SOURCE EXCERPT.
↓
In some implementations, recovery log 342A is to temporarily store information (e.g., logs) about changes made to data resources stored in stable storage 362. As a specific example, recovery log 342A is to temporarily store a transaction commit 340A for a given data transaction before being written to a flushed recovery log 342B in stable storage 362. In some implementations, recovery log 342A is not included in memory 306 and records may be written directly to flushed recovery log 342B.

FIG. 4 is a block diagram of a computing system 400 including a transaction manager 410 according to an example. Examples described herein may be implemented in hardware, software, or a combination of both. Computing system 400 may include a processor 402 and memory resources, such as, for example, the volatile memory 406 and/or the non-volatile memory 462, for executing instructions stored in a tangible non-transitory medium (e.g., volatile memory 406, non-volatile memory 462, and/or computer readable medium 470). The non-transitory computer-readable medium 470 can have computer-readable instructions 472 stored thereon that are executed by the processor 402 to implement transaction manager 410 according to the present examples.

A machine (e.g., computing system 400) may include and/or receive a tangible non-transitory computer-readable medium 470 storing a set of computer-readable instructions 472 (e.g., software) via an input device 468. As used herein, the processor 402 can include one or a plurality of processors such as in a parallel processing system. The memory 406 can include memory addressable by the processor 402 for execution of computer readable instructions. The computer readable medium 470 can include volatile and/or non-volatile memory such as a random access memory (RAM), magnetic memory such as a hard disk, floppy disk, and/or tape memory, a solid state drive (SSD), flash memory, phase change memory, and so on. In some embodiments, the non-volatile memory 462 can be a local or remote database including a plurality of physical non-volatile memory devices.

The processor 402 can control the overall operation of the computing system 400. The processor 402 can be connected to a memory controller 407, which can read and/or write data from and/or to volatile memory 406 (e.g., random access memory (RAM)). The processor 402 can be connected to a bus to provide communication between the processor 402, the network interface 464, and other portions of the computing system 400. The non-volatile memory 462 can provide persistent data storage for the computing system 400. Further, the graphics controller 466 can connect to a display 469.

A computing system 400 can include a computing device including control circuitry such as a processor, a state machine, ASIC, controller, and/or similar machine. As used herein, the indefinite articles “a” and/or “an” can indicate one or more than one of the named object. Thus, for example, “a processor” can include one or more than one processor, such as in a multi-core processor, cluster, or parallel processing arrangement.
↑
DATA PROVIDED.
↓
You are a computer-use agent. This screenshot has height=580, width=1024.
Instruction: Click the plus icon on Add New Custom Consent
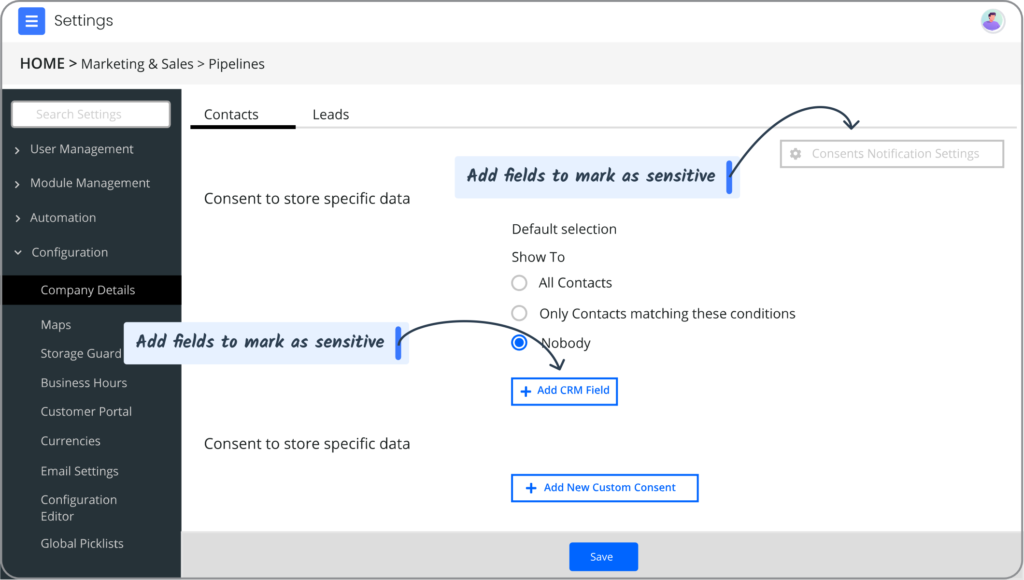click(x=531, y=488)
↑
↓
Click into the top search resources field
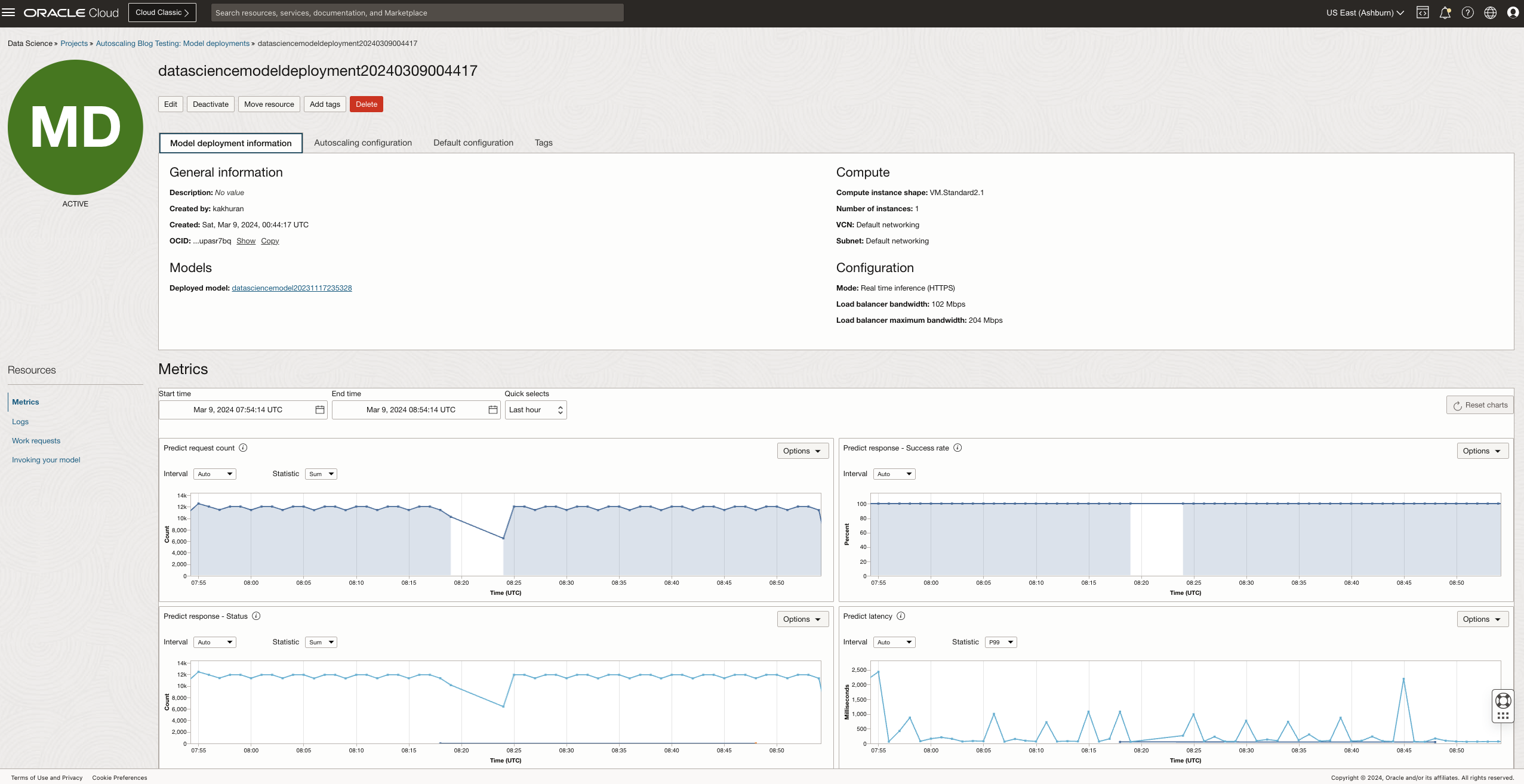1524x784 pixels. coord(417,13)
↑
↓
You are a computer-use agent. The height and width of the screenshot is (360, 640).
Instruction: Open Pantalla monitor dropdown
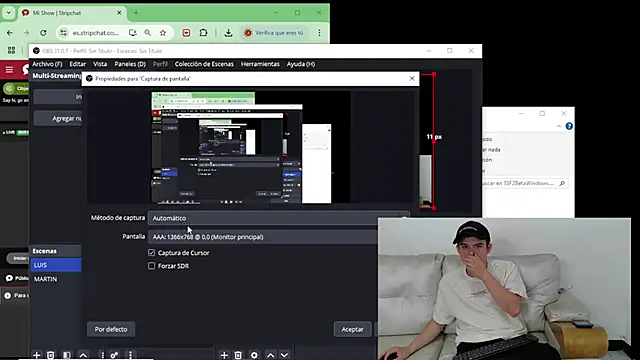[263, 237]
↑
TASK TO COMPLETE.
Copy out the passage from the transaction manager text between "FIG. 4 is a" and "the present examples.", inclusive.

RESPONSE FOR THIS EXERCISE.
FIG. 4 is a block diagram of a computing system 400 including a transaction manager 410 according to an example. Examples described herein may be implemented in hardware, software, or a combination of both. Computing system 400 may include a processor 402 and memory resources, such as, for example, the volatile memory 406 and/or the non-volatile memory 462, for executing instructions stored in a tangible non-transitory medium (e.g., volatile memory 406, non-volatile memory 462, and/or computer readable medium 470). The non-transitory computer-readable medium 470 can have computer-readable instructions 472 stored thereon that are executed by the processor 402 to implement transaction manager 410 according to the present examples.